Test Scores Aren’t Everything: Examining Adult Outcomes

When it comes to test scores, urban charters are a much more efficient policy intervention than increased educational funding.

However, the second of the two new finance studies tracked long-term outcomes and found more compelling results. The authors found that, for children in low-income families, a 10% increase in per-pupil spending led to:

• A 13% increase in adult hourly wages.

• A 6% reduction of the annual incidence of poverty in adulthood.

These are noteworthy results, suggesting much larger effects of increased spending on economic outcomes than would be expected based on test-score effects of the size documented in the first study.

Research on charter schools and non-tested outcomes is sparser, but two recent studies examined long-term effects of charter school attendance on students in Florida and Texas.

In the Florida study, the authors found that enrolling in a charter school increased earnings by 12%.

The Texas study found similar results though they were not statistically significant. For low-income students enrolled in No Excuses charter schools (which are admittedly more effective than the median urban charter school) the authors found a statistically insignificant 1% in earnings increase for every year of attendance, or roughly 12% for a child enrolled throughout their K-12 career.

While both these charter studies roughly track the effects found in the school funding study, I don’t think we know enough about adult outcomes for urban charters. Both studies had pretty significant limitations, and we don’t yet have a good national study of this issue.

But remember: funding interventions will cost us billions of dollars more than expanding urban charter schools.

Even if the impacts end up being roughly the same, urban charter schools achieve these results at a small fraction of the cost.

Why Fight Something that Helps Children at Very Little Cost?

Urban charter schools have an incredible track record of increasing student achievement, while increasing school funding by as much as 10% yields very modest test score effects, and these effects come at a very high cost.

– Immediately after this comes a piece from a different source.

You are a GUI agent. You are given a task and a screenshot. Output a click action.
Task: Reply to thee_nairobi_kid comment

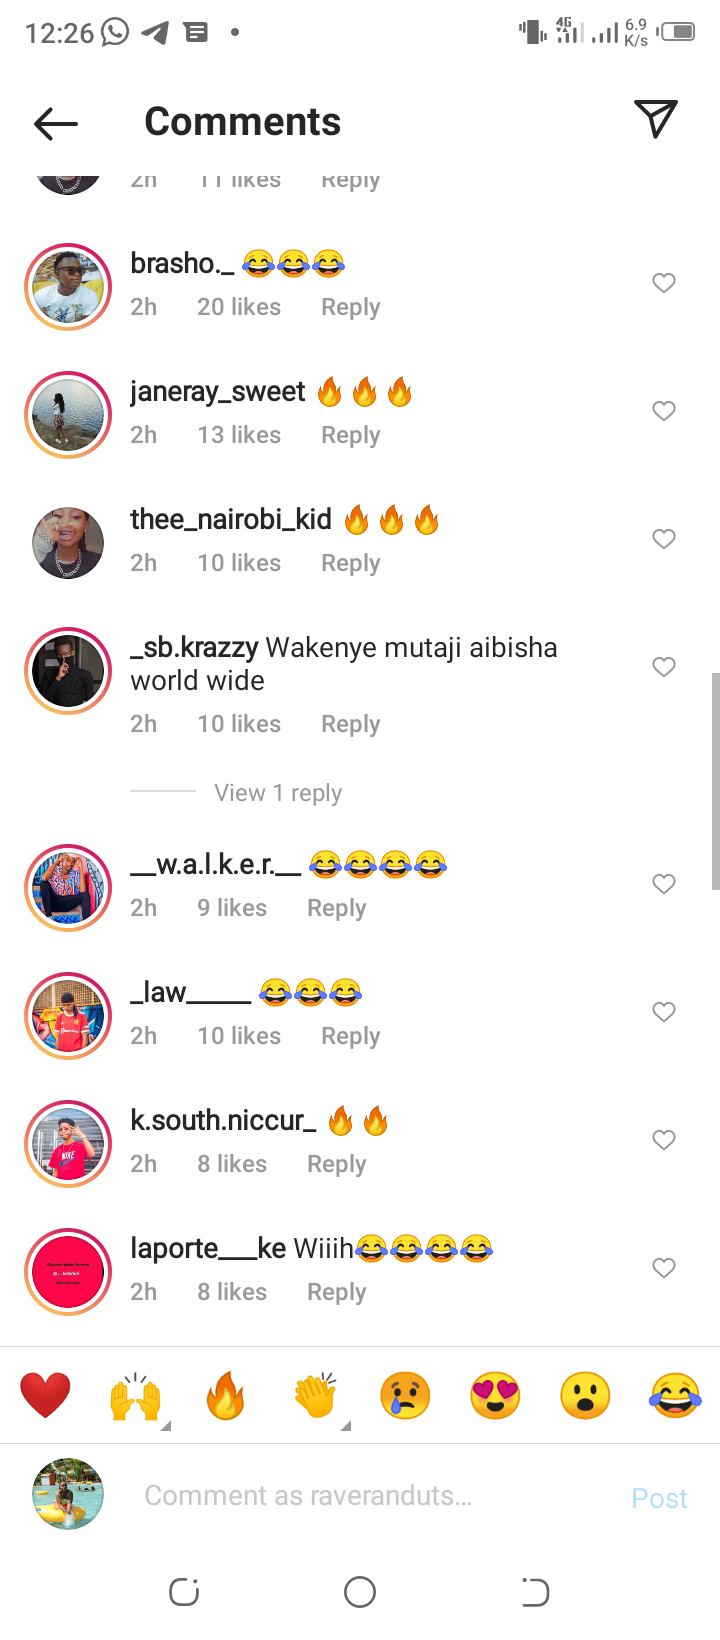pos(351,564)
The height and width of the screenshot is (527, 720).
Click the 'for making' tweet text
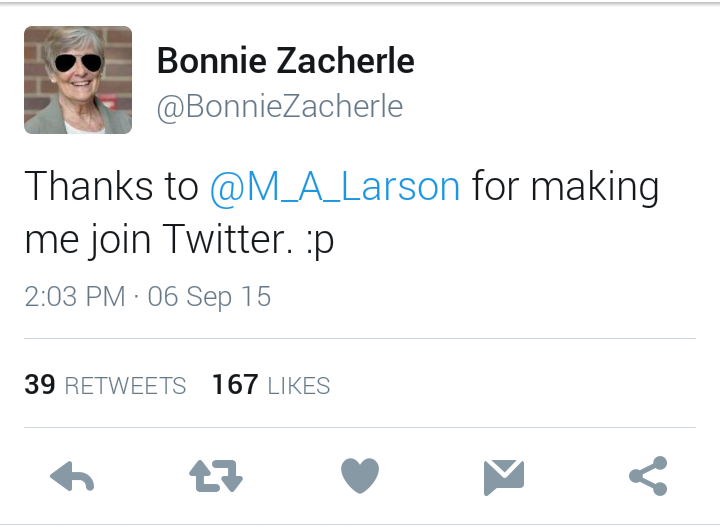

Moreover, initial research indicates that adult outcome effects for funding increases and urban charters are roughly within the same range.

In public education, it is unfortunately rare to find something that truly helps children in need, and in urban charter schools we have found something that works at basically no additional cost.

This is not to say that we should never increase public funding to schools; numerous states in this country allocate paltry sums of money to children who need it the most, and in these instances funding should be increased.

But these children will also need great schools led by amazing educators, and urban charter schools are among the most cost-effective way to provide these children the schools that they deserve.

—Neerav Kingsland.

Neerav Kingsland is Senior Education Fellow at Laura and John Arnold Foundation.